Real-time analytics is also playing a vital role within compliance departments, such as making it easier to spot wrongdoing by monitoring electronic communication channels and quickly flagging potential issues.

“SEC and FINRA rules have forced banks, broker-dealers and other financial institutions to provide evidence that they are making best efforts to monitor employee e-communication content to check that they are not overselling products, or laundering money, or committing wire fraud or ‘me too’-type abuses,” says Matt Barrow, Chief Data Scientist at Global Relay.

“From a real-time analytics perspective, there is a requirement to do this monitoring as quickly as possible. If somebody is laundering money, you don’t want to wait five days to receive a notification saying this person sent an email and it looks like they might be laundering money; you want to know as quickly as possible whether somebody is behaving in a non-compliant way.”

Other use cases for that e-comms data are also emerging, including behavioral analytics both for internal staff members and customer trends.

“If somebody predominantly sends messages and chat items that are not business related, and the sentiment of those messages is particularly low, you might infer that that employee is not terribly engaged in their job and you might want to address that sooner rather than later,” says Barrow.

“That data can also provide intelligence around sales information, such as who a bank is selling to and what kind of price they can charge.”

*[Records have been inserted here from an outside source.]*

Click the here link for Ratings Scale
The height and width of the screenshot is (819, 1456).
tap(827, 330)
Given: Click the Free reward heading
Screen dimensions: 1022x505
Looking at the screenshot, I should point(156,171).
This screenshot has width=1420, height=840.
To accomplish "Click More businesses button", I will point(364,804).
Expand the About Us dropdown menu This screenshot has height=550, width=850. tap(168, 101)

Getting tech and infrastructure right

Gathering all of this data is not easy. The proliferation of digital communication channels means a single employee might use dozens of different chat tools or email accounts. Without the right technology to store all of that data in one place in a common format, financial institutions will struggle to find it when required for regulatory or legal discovery purposes.

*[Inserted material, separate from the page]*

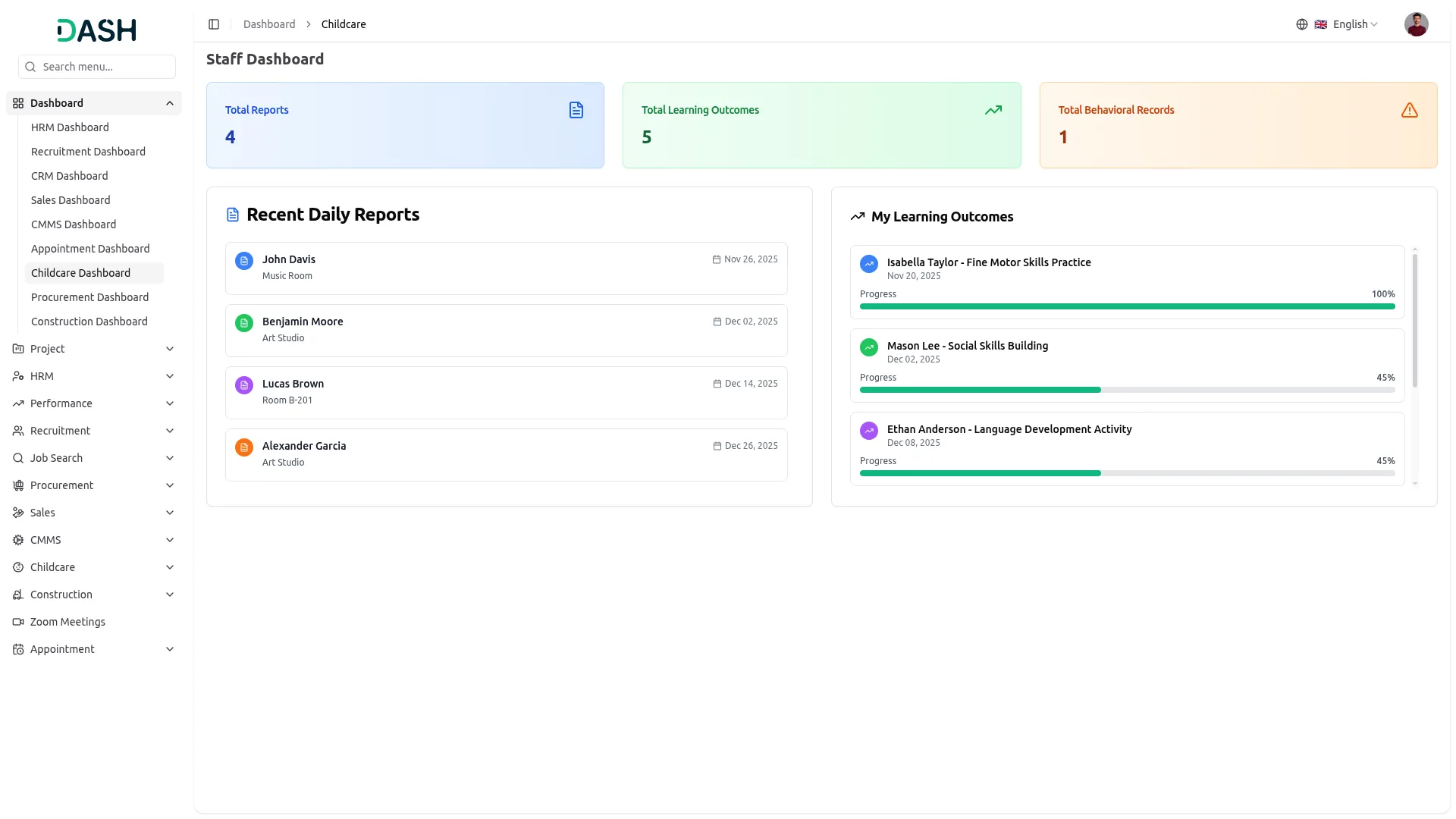
Task: Open HRM Dashboard menu item
Action: 70,127
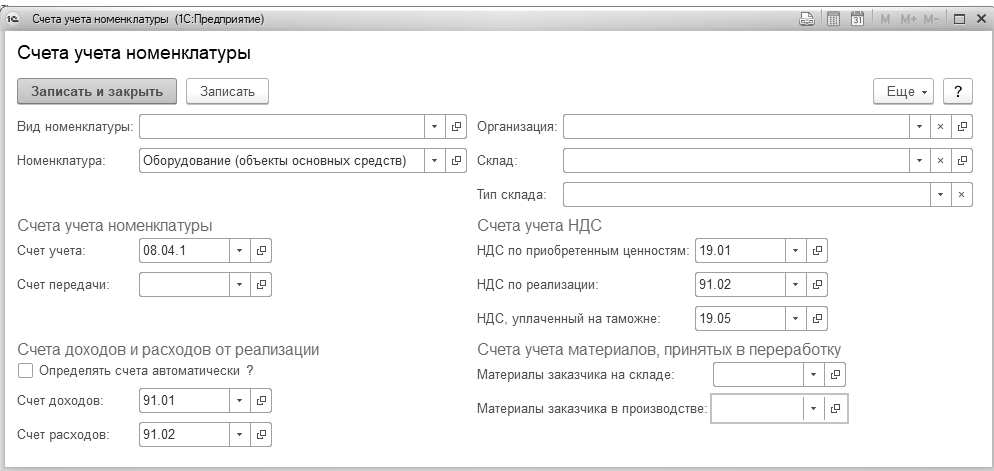Screen dimensions: 994x471
Task: Click the Записать button
Action: pos(227,91)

“Take a bank like HSBC that may have a quarter of a million employees, all communicating across 150 different platforms every day. You’re not just storing big data, that’s massive amounts of data and regulators insist it needs to be stored in a safe way and can be searched accurately and quickly,” says Barrow.

Therefore, having the right infrastructure to allow for data capture, storage, and real-time analytics is critical. “If you want real-time analytics in banking, you need something that is a database and an analytics engine and ideally that utilises existing technologies like SQL,” says Livermore.

It is also important that financial institutions focus on the analytical outcomes they need rather than getting bogged down with advanced data science.

“There is no real need for bleeding-edge AI with what we are trying to achieve,” says Livermore. “Low-level AI can be very relevant and worthwhile, and is arguably more than most are doing right now. It is all about finding the right level for your organization. Data lakes, deep learning, robotic champions? All you need to do is make sense of the data you’ve got and be able to apply common sense to it so you can start to pull information or metrics out of it that’s usable and you can do stuff with – you can get too funky sometimes.”